Insteel Industries, Inc. reported net earnings of US$2.4 million, or $0.13 per diluted share, for the first quarter of fiscal 2013 compared with a net loss of $0.2 million, or $0.01 per share in the same period a year ago. The prior year results include a gain on the early extinguishment of debt and restructuring charges related to the November 2010 acquisition of certain of the assets of Ivy Steel & Wire, Inc., which, in the aggregate, reduced pre-tax earnings by $0.2 million and net earnings by $0.01 per share.
Insteel's financial results for the first quarter of fiscal 2013 were favorably impacted by widening spreads between selling prices and raw material costs relative to the prior year quarter together with higher shipments and lower unit conversion costs. Capacity utilization for the quarter was 46% compared with 48% in the fourth quarter of fiscal 2012 and 42% in the prior year quarter reflecting continued weakness in Insteel's construction end-markets.
Net sales for the first quarter of fiscal 2013 increased 1.3% to $85.9 million from $84.8 million in the same period a year ago. Shipments increased 5.5% from the prior year quarter while average selling prices decreased 4.0%. On a sequential basis, shipments decreased 12.6% from the fourth quarter of fiscal 2012 while average selling prices increased 0.5%.
Operating activities provided $23.5 million of cash for the first quarter of fiscal 2013 while using $0.7 million in the same period a year ago primarily due to the year-over-year changes in net working capital. Net working capital provided $17.0 million of cash in the current year while using $2.9 million in the prior year. Operating cash flow for the quarter was primarily used to repay $11.5 million of borrowings outstanding on Insteel's $100.0 million revolving credit facility, return $5.0 million to shareholders through the payment of a $4.5 million special cash dividend and a $0.5 million regular cash dividend, and fund $2.6 million of capital expenditures. Capital expenditures for fiscal 2013 are not expected to exceed $12.0 million.
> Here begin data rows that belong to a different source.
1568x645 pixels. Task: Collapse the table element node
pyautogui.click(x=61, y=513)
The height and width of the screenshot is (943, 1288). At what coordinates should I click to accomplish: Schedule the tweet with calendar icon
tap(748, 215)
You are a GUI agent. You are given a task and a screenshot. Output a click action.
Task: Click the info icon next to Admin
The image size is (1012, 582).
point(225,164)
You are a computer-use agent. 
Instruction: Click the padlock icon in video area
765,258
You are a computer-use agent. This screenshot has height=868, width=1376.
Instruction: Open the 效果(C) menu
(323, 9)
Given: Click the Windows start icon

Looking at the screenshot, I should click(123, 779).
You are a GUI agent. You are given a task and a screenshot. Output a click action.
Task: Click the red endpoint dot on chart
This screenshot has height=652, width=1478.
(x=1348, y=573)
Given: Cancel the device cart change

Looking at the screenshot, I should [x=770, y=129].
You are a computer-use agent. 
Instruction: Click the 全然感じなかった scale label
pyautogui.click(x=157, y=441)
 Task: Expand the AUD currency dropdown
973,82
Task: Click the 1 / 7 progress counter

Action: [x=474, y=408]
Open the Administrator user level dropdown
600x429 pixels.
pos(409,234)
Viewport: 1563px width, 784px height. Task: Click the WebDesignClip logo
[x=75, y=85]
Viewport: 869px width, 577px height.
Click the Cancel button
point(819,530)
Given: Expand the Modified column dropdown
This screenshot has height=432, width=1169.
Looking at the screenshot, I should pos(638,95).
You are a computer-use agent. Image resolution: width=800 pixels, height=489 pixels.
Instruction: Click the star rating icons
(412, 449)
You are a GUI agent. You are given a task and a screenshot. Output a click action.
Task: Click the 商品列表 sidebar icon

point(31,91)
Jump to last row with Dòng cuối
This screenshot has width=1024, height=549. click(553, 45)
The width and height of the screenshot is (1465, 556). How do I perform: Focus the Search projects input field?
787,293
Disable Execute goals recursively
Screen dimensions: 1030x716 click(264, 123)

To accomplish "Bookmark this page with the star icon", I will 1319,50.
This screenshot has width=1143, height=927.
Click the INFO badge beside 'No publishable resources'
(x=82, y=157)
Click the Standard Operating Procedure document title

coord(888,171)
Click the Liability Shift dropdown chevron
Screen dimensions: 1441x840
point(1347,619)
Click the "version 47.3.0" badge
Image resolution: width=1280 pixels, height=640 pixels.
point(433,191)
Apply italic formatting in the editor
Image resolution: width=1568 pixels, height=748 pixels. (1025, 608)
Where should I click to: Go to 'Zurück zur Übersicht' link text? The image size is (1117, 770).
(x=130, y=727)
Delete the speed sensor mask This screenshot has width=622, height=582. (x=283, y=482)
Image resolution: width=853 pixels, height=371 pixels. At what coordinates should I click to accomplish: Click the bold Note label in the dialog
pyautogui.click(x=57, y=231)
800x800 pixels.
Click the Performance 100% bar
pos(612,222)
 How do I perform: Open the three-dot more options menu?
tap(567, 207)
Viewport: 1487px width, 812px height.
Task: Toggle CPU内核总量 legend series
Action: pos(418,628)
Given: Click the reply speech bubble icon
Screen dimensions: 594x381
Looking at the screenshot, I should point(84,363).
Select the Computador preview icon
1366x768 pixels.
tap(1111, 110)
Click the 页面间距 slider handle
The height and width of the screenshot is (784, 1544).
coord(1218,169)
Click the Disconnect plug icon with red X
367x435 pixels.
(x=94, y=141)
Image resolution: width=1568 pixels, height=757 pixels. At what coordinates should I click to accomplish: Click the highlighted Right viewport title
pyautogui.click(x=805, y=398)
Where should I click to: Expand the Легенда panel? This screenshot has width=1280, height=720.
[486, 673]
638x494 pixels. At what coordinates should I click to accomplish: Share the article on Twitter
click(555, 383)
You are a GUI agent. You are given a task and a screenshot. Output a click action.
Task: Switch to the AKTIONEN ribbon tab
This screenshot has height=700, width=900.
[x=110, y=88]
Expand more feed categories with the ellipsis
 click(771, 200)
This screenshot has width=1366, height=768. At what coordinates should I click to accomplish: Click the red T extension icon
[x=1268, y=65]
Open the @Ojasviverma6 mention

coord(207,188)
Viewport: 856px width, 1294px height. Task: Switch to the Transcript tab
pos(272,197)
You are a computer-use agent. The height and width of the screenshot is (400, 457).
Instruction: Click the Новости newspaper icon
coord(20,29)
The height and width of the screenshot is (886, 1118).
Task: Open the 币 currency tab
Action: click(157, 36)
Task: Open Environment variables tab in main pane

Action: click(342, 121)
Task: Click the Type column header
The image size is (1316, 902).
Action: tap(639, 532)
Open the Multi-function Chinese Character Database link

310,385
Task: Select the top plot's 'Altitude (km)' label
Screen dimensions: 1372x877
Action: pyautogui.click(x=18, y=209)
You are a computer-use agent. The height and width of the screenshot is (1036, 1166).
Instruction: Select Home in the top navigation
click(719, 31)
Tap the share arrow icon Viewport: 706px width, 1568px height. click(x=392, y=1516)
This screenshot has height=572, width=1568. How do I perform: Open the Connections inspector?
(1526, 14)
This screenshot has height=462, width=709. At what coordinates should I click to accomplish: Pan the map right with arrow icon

Insteel ended the quarter debt-free with $4.8 million of cash and cash equivalents.
"Market conditions for the first quarter were stronger than anticipated during what is typically our weakest period of the year due to the seasonal downturn in construction activity," commented H.O. Woltz III, Insteel's president and CEO. "We are encouraged by the ongoing recovery in the housing market, which may improve the prospects for a broader upturn in nonresidential construction activity and demand for our products. Our outlook for the remainder of the year, however, remains cautious in view of the high degree of economic uncertainty. Nevertheless, we expect that our results will be favorably impacted by the recently completed reconfiguration of our welded wire reinforcement operations and the ramp up of our engineered structural mesh expansion.
Insteel is the nation's largest manufacturer of steel wire reinforcing products for concrete construction applications. Insteel manufactures and markets PC strand and welded wire reinforcement, including engineered structural mesh, concrete pipe reinforcement and standard welded wire reinforcement. Insteel's products are sold primarily to manufacturers of concrete products that are used in nonresidential construction. Headquartered in Mount Airy, N.C., Insteel operates nine manufacturing facilities located in the United States.